For a detailed breakdown, see what branding really costs.

Checkpoint:

  • I have defined a budget I can invest without endangering my business.
  • I understand that branding is an investment that pays off over months — not weeks.
  • I am prepared to invest at least CHF 5,000.

What Do You Expect?

Expectation management is the most underrated part of any project.

Checkpoint:

  • I know what I need (logo? website? complete brand system?).
  • I know what I can realistically expect — for my budget.
  • I do not have an unrealistic timeline (“done in two weeks”).
  • I understand that design is not “make something pretty” — it is a process.

Part 5: Readiness — The Inner Checklist

This part is often forgotten. But it determines the project’s success just as much as the budget.

Checkpoint:

  • I have time to engage with the project. (Plan for two to four hours per week over the project duration.)
  • I am prepared to answer uncomfortable questions. (What makes me different? Why should someone come to me? What do I do better than the competition?)
  • I can make decisions — and stick with them.
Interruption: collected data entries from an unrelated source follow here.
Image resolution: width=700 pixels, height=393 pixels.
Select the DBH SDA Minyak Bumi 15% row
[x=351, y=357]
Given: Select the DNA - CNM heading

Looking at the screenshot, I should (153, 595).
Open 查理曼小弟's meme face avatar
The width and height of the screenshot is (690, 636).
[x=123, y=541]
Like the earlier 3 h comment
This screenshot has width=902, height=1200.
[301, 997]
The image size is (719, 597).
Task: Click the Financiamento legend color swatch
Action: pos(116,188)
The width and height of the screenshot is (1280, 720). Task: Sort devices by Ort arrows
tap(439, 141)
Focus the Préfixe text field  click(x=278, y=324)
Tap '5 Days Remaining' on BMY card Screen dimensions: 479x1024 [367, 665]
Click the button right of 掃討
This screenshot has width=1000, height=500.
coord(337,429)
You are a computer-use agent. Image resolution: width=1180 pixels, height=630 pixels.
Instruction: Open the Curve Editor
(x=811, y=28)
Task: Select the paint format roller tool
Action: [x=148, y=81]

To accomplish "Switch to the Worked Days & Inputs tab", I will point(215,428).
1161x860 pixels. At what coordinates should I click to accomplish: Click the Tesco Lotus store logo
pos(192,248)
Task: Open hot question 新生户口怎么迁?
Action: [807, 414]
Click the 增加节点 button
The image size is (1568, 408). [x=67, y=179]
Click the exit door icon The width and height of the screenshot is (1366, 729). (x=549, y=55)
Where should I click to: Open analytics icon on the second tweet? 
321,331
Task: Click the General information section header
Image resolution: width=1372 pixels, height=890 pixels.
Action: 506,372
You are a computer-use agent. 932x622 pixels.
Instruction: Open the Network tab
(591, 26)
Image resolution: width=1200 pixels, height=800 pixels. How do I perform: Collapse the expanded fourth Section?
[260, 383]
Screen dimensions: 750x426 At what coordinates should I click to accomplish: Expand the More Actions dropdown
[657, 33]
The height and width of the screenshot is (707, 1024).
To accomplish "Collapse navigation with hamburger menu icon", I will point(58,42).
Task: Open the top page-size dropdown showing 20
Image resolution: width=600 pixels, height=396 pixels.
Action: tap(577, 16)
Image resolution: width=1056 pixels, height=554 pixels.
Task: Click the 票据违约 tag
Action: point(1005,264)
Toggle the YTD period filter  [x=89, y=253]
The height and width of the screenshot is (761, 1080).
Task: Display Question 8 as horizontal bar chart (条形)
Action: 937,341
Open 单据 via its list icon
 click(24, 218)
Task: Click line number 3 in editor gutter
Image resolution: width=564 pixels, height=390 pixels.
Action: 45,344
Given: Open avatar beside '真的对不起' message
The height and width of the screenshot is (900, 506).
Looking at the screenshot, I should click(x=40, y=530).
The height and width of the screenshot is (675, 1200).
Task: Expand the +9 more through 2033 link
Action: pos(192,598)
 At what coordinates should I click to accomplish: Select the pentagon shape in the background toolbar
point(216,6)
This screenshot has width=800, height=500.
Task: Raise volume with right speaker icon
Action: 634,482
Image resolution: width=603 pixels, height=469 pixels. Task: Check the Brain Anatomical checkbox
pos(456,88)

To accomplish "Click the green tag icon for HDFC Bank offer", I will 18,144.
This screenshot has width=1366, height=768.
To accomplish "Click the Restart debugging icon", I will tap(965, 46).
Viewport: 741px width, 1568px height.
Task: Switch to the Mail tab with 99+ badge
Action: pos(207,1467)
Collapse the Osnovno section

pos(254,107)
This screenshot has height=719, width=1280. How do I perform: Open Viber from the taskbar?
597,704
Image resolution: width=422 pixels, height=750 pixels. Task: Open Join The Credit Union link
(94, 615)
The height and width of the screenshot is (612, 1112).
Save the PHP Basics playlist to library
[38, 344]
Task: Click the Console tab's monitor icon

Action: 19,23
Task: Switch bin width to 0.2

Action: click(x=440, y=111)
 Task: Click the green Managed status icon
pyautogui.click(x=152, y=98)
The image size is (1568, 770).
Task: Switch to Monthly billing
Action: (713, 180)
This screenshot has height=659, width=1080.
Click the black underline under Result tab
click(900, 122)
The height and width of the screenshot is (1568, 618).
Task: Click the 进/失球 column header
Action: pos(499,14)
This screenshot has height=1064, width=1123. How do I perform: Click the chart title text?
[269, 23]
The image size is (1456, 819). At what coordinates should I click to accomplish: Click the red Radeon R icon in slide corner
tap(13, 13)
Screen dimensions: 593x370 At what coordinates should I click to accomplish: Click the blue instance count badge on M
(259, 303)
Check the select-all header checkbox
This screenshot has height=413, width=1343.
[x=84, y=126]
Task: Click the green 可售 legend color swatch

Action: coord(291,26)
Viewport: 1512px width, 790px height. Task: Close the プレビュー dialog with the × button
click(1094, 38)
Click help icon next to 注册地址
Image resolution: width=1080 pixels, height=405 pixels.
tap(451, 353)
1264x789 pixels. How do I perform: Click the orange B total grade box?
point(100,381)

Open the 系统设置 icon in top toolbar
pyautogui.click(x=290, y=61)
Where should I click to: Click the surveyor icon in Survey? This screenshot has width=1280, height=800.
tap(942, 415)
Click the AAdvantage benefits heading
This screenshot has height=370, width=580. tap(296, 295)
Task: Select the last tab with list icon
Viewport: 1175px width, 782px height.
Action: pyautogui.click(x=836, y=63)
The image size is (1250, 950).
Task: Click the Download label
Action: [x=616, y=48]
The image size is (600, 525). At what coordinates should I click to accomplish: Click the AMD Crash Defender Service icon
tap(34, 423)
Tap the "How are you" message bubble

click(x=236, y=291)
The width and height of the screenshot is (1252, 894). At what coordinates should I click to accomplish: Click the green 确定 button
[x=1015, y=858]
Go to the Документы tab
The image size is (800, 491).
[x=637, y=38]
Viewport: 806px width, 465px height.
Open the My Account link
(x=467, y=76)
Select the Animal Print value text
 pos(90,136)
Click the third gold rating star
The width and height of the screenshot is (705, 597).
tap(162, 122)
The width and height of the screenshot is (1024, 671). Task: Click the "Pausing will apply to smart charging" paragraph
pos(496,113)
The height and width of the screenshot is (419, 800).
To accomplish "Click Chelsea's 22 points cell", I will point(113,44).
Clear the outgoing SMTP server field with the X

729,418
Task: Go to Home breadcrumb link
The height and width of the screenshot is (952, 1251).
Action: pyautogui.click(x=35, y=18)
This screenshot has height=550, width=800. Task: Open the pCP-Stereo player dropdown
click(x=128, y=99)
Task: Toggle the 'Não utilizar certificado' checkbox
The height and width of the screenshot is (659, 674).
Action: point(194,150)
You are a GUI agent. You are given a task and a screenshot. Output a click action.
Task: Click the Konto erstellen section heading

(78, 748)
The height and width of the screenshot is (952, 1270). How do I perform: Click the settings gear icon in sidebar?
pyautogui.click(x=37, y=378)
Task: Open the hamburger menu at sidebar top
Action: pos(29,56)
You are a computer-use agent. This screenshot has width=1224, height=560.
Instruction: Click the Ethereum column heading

No design-by-committee.
  • I understand that the result might not “personally appeal” to me — but still be right. Because it is not for me. It is for my clients.
  • I have designated one person who decides in the project. Not five. One.

The clients whose projects turn out best have one thing in common: they come prepared. Not perfect — prepared. They have thought things through, even when all the answers are not there yet. They know what they want — or at least know what they do not want. And they are willing to commit. That is the difference between a branding project that turns out well and one that turns out great. — Miriam Beck

If you can tick 80% of the checkpoints in this article, you are ready. Not perfect, but ready. And ready is enough.

Tanner Schadstoffsanierung is a good example of what this preparation looks like for a new company. Before we chose a single typeface, it was clear: for whom? Why? What should the brand communicate? The result was a presence that worked from day one, because the groundwork was solid.

Ready?

Did you tick 80% or more? Then the foundation is there — and the next step is turning it into a brand that works as hard as you do. Book a Brand Check and find out exactly where to start.

Not there yet? That is fine. Work through the positioning checkpoints first. Collect client testimonials. Run a competitor audit. The design can wait — but the thinking should not.

What you should not do: skip branding and invest directly in marketing. A Google Ads campaign without a clear brand is like an invitation to a party without an address. People show up — but they do not know where to go.

The most expensive thing is not branding. The most expensive thing is starting without it. When you are ready to write a proper brief, our guide to the perfect design briefing will walk you through it step by step.

Frequently Asked Questions

What do I need to prepare before investing in branding? +

You need clarity on four things: 1) Who you are and what you stand for, 2) who you want to reach, 3) what sets you apart from the competition, 4) a realistic budget. Without these foundations, any branding project becomes guesswork.

How much budget should I plan for branding? +

Swiss SMEs typically spend 5–8% of annual revenue on marketing and brand management. For a solid branding project — logo, colours, typography, guidelines — expect CHF 5,000–15,000 in Switzerland. A complete package with website runs CHF 10,000–30,000.

Can I do branding if I have not defined my positioning yet? +

Technically yes — strategically no. Branding without positioning is like a house without a foundation: it looks fine briefly but does not hold. Invest in clarity on your positioning first, then in design.

When is the right time for a branding project? +

When you know what you stand for, who you want to reach, and are prepared to invest at least CHF 5,000. Not in the chaos of founding, not under time pressure, not as a last-ditch rescue attempt — but as a deliberate investment.

Do I really need an agency, or can I do branding myself? +

The foundational work — positioning, target audience, values — you can and should do yourself. Translating that into a professional visual system usually requires expertise. A Canva logo and a DIY website can be a start, but they rarely carry you long-term.